[Exercise requirements] There is a line below that contains "Add as a preferred". Please reproduce it and all following lines exactly, through the final one.

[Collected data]
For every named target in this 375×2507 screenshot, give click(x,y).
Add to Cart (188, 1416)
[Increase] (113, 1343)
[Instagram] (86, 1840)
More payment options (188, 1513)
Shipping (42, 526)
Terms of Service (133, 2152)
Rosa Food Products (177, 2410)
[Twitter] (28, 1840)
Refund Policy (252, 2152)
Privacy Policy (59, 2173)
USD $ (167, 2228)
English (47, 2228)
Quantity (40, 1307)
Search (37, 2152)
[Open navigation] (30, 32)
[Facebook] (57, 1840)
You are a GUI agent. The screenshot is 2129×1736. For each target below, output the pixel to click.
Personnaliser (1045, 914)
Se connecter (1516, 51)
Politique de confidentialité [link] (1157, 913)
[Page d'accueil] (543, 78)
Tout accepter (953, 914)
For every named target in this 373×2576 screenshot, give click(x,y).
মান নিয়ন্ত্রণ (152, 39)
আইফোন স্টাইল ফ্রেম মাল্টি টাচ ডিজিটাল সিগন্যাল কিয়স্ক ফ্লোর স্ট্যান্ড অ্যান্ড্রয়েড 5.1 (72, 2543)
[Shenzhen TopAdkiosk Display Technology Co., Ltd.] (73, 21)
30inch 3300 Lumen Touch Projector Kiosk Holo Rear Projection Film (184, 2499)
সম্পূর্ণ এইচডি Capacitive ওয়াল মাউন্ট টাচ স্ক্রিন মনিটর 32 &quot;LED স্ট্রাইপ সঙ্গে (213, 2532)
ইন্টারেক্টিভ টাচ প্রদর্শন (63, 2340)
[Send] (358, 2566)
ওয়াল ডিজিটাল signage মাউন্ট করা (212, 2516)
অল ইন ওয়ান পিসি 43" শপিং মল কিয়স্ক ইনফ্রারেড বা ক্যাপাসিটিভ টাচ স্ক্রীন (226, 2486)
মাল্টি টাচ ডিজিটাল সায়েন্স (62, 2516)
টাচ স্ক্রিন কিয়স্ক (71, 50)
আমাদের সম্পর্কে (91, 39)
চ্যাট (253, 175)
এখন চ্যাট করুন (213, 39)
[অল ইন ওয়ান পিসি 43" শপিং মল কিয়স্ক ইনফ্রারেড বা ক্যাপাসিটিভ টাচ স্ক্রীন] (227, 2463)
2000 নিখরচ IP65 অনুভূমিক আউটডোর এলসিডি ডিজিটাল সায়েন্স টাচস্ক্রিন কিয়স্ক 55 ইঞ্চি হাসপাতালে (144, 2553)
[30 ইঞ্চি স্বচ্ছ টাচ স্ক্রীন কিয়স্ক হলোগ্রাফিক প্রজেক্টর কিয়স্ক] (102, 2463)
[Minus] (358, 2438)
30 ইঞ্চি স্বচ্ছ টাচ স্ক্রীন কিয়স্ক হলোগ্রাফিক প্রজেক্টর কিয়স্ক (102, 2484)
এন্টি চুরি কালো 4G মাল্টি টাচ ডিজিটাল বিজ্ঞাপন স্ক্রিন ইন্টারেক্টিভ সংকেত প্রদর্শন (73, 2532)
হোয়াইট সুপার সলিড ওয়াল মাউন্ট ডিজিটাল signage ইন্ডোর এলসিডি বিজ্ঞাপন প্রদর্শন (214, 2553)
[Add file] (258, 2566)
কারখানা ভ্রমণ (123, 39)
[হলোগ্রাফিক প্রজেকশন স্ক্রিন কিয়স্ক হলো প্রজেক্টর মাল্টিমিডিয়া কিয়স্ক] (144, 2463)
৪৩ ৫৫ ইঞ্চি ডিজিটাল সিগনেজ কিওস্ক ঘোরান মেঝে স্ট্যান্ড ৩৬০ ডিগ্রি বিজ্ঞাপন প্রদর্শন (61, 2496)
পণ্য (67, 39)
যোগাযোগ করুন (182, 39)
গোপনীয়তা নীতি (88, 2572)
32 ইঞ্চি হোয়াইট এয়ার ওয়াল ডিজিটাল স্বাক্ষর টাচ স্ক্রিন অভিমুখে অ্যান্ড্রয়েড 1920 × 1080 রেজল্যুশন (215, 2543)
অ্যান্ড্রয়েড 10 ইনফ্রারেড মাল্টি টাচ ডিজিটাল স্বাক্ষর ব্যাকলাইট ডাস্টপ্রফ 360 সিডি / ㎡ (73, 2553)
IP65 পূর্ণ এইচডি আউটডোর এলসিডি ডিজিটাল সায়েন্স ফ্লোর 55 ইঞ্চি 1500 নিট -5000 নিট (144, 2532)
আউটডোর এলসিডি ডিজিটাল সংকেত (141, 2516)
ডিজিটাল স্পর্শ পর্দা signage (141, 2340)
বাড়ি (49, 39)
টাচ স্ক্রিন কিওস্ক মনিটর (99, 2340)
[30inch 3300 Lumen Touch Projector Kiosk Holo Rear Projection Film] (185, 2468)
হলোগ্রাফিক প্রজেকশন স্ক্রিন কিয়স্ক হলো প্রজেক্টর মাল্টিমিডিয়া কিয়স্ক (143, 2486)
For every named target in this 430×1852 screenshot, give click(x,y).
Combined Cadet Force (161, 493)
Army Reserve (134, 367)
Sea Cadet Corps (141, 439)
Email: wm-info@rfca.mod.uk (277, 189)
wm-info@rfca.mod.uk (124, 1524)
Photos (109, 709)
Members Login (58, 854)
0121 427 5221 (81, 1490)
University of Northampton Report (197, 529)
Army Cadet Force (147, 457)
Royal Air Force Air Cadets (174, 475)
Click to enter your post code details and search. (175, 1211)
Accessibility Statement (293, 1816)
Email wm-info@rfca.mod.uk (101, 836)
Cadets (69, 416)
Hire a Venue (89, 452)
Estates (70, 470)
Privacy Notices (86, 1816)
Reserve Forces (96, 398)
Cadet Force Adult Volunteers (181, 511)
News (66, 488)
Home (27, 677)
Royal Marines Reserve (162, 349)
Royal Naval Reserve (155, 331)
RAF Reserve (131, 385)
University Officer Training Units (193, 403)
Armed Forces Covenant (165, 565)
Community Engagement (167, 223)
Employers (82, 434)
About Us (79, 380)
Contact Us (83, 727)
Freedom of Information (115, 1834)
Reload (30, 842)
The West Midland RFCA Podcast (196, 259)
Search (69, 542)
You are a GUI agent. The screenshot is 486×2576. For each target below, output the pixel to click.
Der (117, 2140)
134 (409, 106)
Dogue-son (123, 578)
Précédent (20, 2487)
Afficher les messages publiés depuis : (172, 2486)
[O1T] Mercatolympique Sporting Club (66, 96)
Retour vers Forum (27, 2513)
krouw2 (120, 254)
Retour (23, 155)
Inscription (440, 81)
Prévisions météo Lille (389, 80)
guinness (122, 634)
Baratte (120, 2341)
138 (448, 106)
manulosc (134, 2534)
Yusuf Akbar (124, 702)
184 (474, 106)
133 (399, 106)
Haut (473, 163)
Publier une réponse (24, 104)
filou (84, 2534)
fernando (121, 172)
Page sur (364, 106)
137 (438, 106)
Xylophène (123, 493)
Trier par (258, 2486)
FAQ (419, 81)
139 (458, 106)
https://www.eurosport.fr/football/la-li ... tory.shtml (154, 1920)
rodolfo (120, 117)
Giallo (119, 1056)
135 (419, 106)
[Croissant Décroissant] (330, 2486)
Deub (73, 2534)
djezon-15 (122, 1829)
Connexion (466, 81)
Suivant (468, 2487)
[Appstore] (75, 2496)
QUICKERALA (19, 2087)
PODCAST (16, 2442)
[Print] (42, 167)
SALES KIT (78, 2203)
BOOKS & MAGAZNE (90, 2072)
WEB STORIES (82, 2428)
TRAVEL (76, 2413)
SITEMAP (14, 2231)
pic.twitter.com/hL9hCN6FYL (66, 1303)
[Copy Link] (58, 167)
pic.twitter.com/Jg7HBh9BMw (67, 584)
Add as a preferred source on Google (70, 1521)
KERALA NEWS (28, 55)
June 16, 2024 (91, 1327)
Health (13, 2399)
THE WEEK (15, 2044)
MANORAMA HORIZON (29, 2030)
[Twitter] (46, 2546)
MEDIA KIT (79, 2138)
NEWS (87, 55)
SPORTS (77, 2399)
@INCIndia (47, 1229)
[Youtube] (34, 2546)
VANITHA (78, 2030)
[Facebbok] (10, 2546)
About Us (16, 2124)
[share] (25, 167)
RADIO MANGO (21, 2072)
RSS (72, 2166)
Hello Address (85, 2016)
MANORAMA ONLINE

[Task solution]
Add as a preferred source on Google (70, 1521)
KERALA NEWS (28, 55)
June 16, 2024 (91, 1327)
Health (13, 2399)
THE WEEK (15, 2044)
MANORAMA HORIZON (29, 2030)
[Twitter] (46, 2546)
MEDIA KIT (79, 2138)
NEWS (87, 55)
SPORTS (77, 2399)
@INCIndia (47, 1229)
[Youtube] (34, 2546)
VANITHA (78, 2030)
[Facebbok] (10, 2546)
About Us (16, 2124)
[share] (25, 167)
RADIO MANGO (21, 2072)
RSS (72, 2166)
Hello Address (85, 2016)
MANORAMA ONLINE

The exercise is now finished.